Goodness knows I was tempted tonight as I exhaled at the end of a stressful day and felt completely inadequate as not only a mother, but a wife, friend and daughter. I won’t go into details but let’s just say after a hasty bedtime routine and unscrewing and disassembling the lock on my shed door because I locked the keys inside, I was feeling pretty crappy. So I did what, perhaps many do, and googled it.
“Feeling inadequate as a mother”
I wanted to know what came up. Which post? Had I really used that phrase.
It turns out I had.
It turns out, it was a pretty good post and was written on a night, similar to tonight. Bedtime gone array and Ben out at some musical rehearsal. And it turns out, that it was also on Mother’s day.

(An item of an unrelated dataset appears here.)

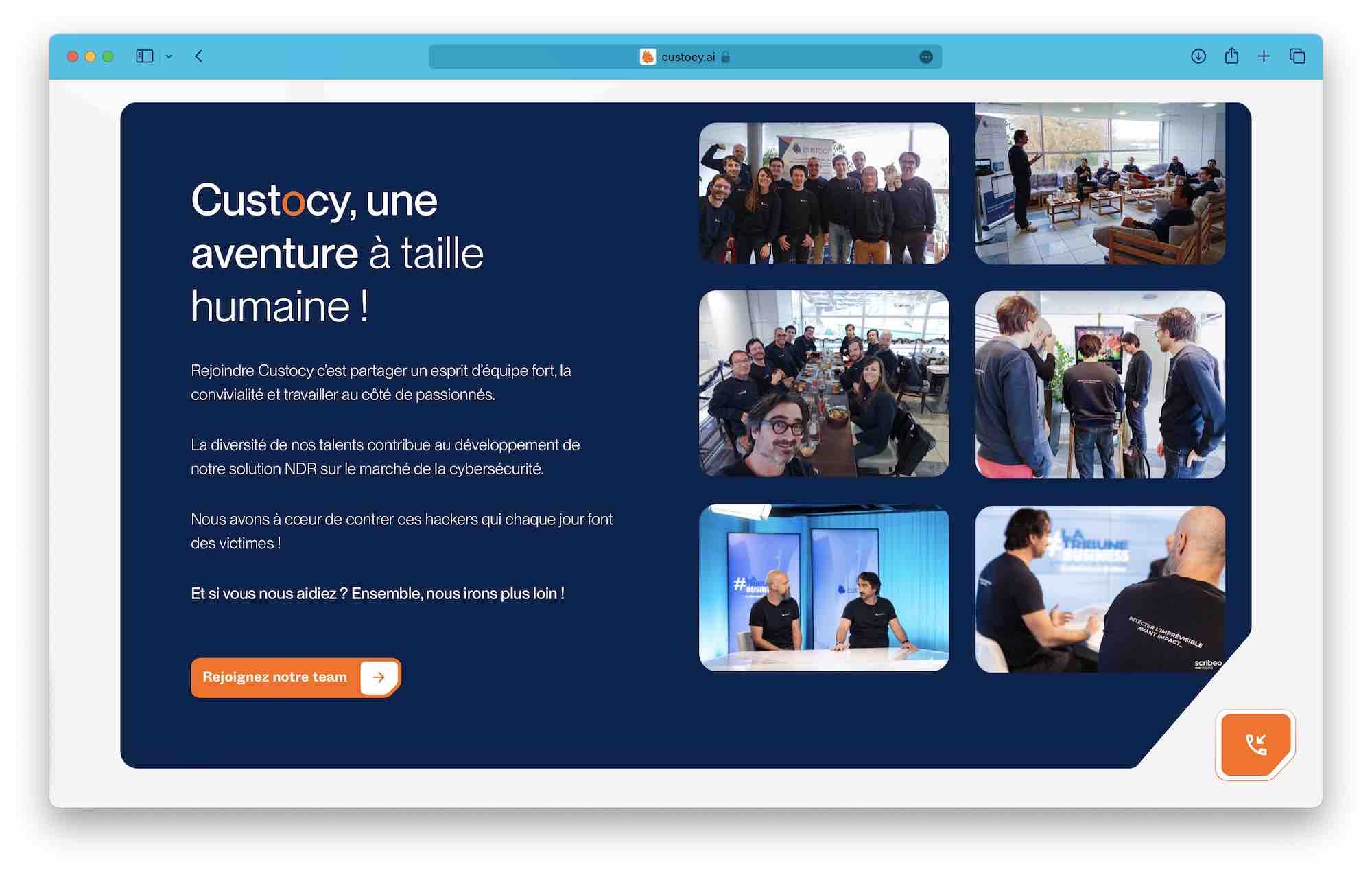Open the Share menu icon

A year later and still left wanting, still not perfect. go figure.
“Moments like these are all too familiar lately. After two months of comings and goings, company, trips and the first and most important of Ben’s Cambridge exams, I have found myself, in the last week, either completely exhaustedor aching for time to read, to write and to think. I have been absent, perhaps not in body, but in mind and spirit, leaving my children sitting idle in front of The Cat In The Hat and me feeling completely inadequate. But who of us mothers, or fathers for that matter, haven’t felt that way at one time or another? Even as I reflect on my own mother: the one who is always at the other end of the line when I am up in the middle of the night with a migraine, the one who is always slipping money into my palm and the one who is always my biggest cheerleader, no matter what crazy idea I have come up with this week.

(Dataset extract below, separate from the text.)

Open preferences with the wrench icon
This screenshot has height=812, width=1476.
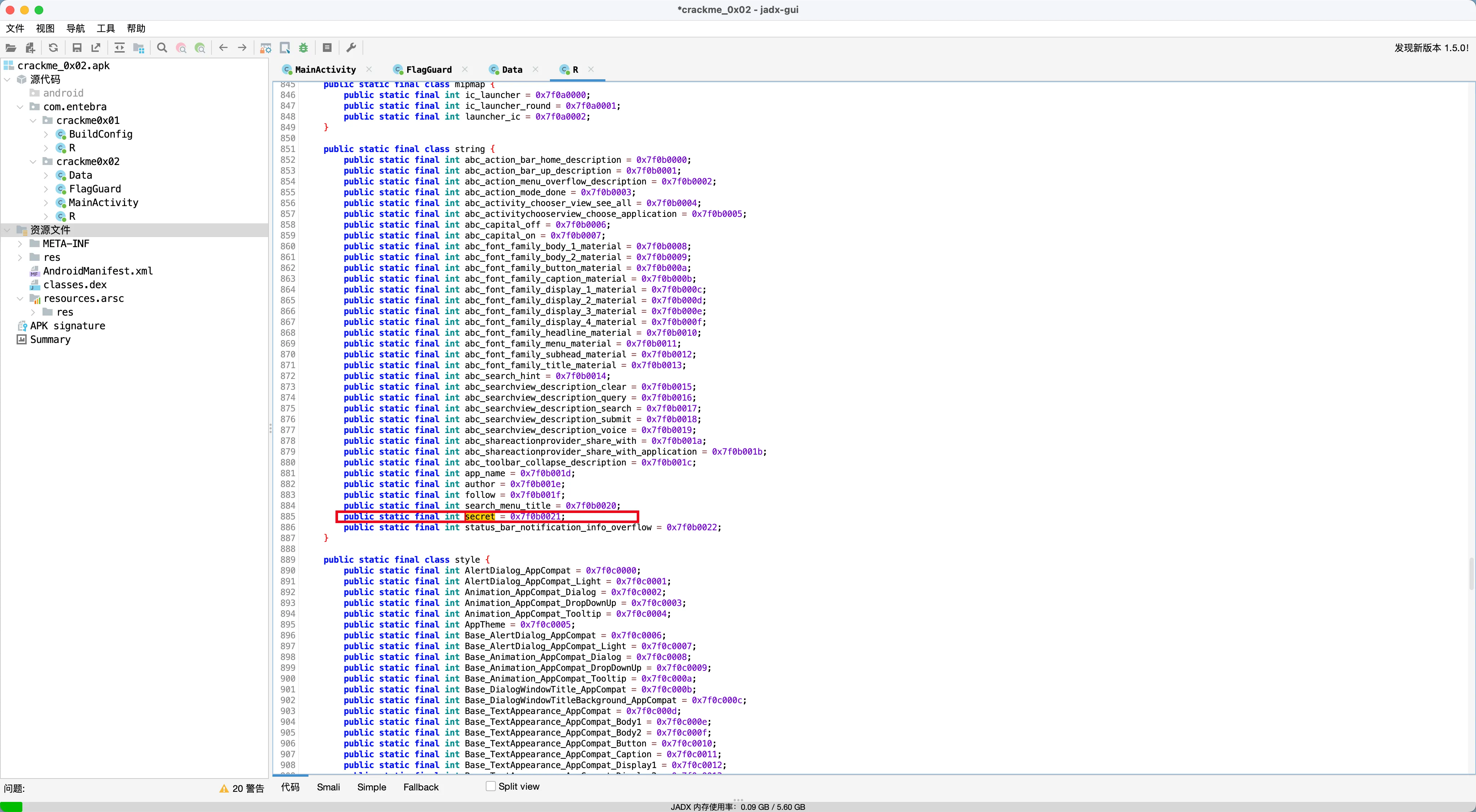pos(351,48)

I am sure there are times….I know there were times when she, as a single mother, felt inadequate – felt that she wasn’t doing enough, providing enough or there enough. But here I am…hopefully not too screwed up. Sure, I remember the low moments but I also remember the high moments and I know that when my mother felt inadequate she prayed that God would cover us with grace. Because nobody is perfect. No matter how often we read Proverbs 31, we will never measure up. And even if we come close, ultimately, our children could still be led astray – I seen it many times. “Perfect parents” whose children make wrong choices or have mental disorders which spiral into a sinful and corrupt life and all they can do is helplessly pray.
Look at Eve. The first mother. I am sure that their banishment from the garden was discipline enough to ensure they lead their boys in the ways of the Lord. But instead, we read about the first homicide in history.
Or Rebekah, mother of Jacob and Esau. Her favouritism was no secret as she helped Jacob secure the birthright in exchange for something as petty as a bowl of soup.
And then there is Bathsheba. The temptress who seduced King David, only to birth the wisest King to ever live.
I could go on. Surely Mary, mother of Jesus, felt inadequate at times….or all the time. But this did not deter her. To borrow from Solomon, “A perfect [mother]? Who can find?” No one. After all, we are still being perfected, yes, even us mothers. But God is in the midst of it all – the sleepless nights, the spaghetti stains and the worry. Lot’s of worry. Because when you become a mother, no matter what the means, you give your child a part of your heart. You ache when they ache, you cry when they cry and you rejoice when they rejoice and this is what makes it all worthwhile.
To all the mothers out there, and especially my own: Happy Mother’s Day.